B・R・アンベードカル(※1)によると、「ドゥッカ」には3つの面があるという。第一に、普通の意味での苦しみは、死別、仕事がうまくいかないこと、人間関係、貧困などである。第二に、物事が移ろうことによる苦しみは、楽しい時間の終焉、愛していた人との別れ、事業の終了など、人生には一定のことが永遠に継続することがないと理解することだ。しかし、三番目の条件付けられた生起としての苦しみは、理解することが難しいかもしれない。条件付けられた生起とは、人間には独立した個人や自我があるのでなく、すべてが因果関係(原因と結果)によって決められているということである。人間は個人という人格が前もってあるのでなく、外部の刺激に沿って反応する体の諸器官があり、それぞれの機能をもっている。例えば、視覚は外部のものを認識して判別する機能を持つ。これは、外部からの光に反応している器官に過ぎない。同様に聴覚や味覚も、あるいは、心に浮かぶものを認識する場合も同じように、何らかの原因となるものに対して、諸器官が反応しているにすぎないのである。またそれらを認識し、評価する器官もある。これらは、複雑ではあるが、自動的に、原因と結果の法則に従っている。不思議なことに、それらの諸器官が統合され、「私」が出現する。しかし、「私」を探すことはできず、実体が不明瞭だ。「私」というもの全体は、因果律によってつくり上げられているのだから、探しても見つからないだろう。相互に依存する要素が集まって初めて私という考えが誕生する。しかし、このつくられた「私」は、単にそれぞれの器官が集合するときにできあがるものなので、苦しみはあるが、苦しむ主体はない。脳の中に小人(ホムンクルス)はいないのである。

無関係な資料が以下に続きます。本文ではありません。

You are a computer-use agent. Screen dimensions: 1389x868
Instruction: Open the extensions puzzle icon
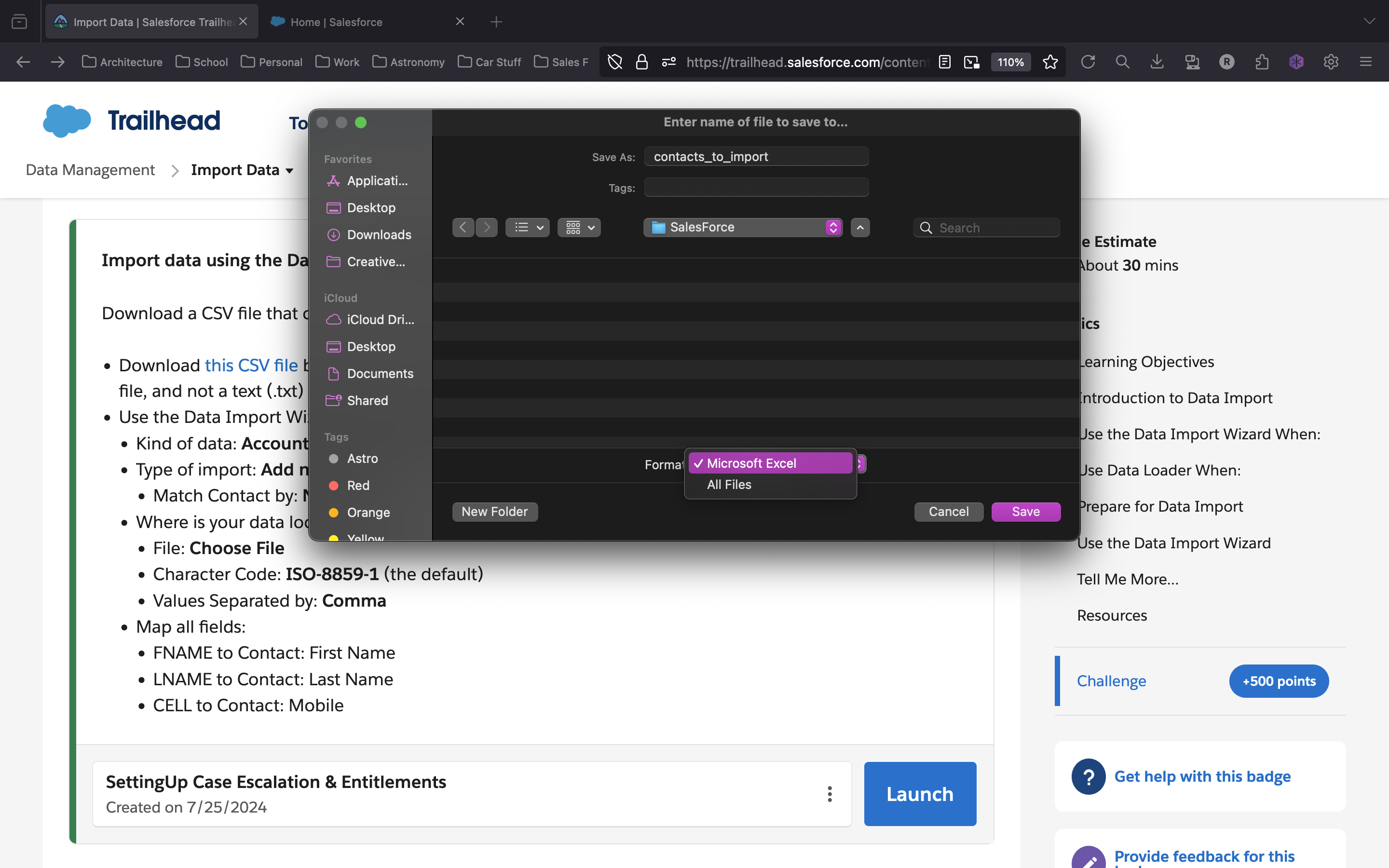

このようにすべて因果関係で世界が成り立っていると考えれば、ひたすら欲望を生み出す渇愛(タンハー)が「ドゥッカ」の大きな原因となっていることがわかる。ただし、すべてのものは、相対的、相互依存的であるとすれば、渇愛も他の何らかのものに由来して生起するのである。すなわち、無知から来る誤った自己の認識に依存している。
ブッダは、次のように述べている。「世界は物質に欠乏し、物質を欲しがり、渇望の奴隷と化している」と。生物は、遺伝子的に生き残るための欲望を植え付けられている。欲望が強いほど、生き残る確率が高いとも言える。人間はこの様な欲望の結果、高度な脳を獲得し、高い文明を作った。その結果、人間は周囲の環境を破壊するようになり、地球を変えるまでに至っている。いまこそ、人間が持つ欲望(渇愛)から逃れる必要があるのではないか。「ドゥッカ」の本質は、「ドゥッカ」の中にあるのである。
※1 ビームラーオ・ラームジー・アンベードカル:インドの政治家、思想家であり、反カースト(不可触民改革)運動の指導者。カースト制度の最下層(ダリット)の家庭に生まれ、同国で長く続く身分差別の因習を打破するための活動に尽力したほか、死の2か月前に約50万人の人々と共に仏教に集団改宗し、仏教復興運動を始めたことで知られている。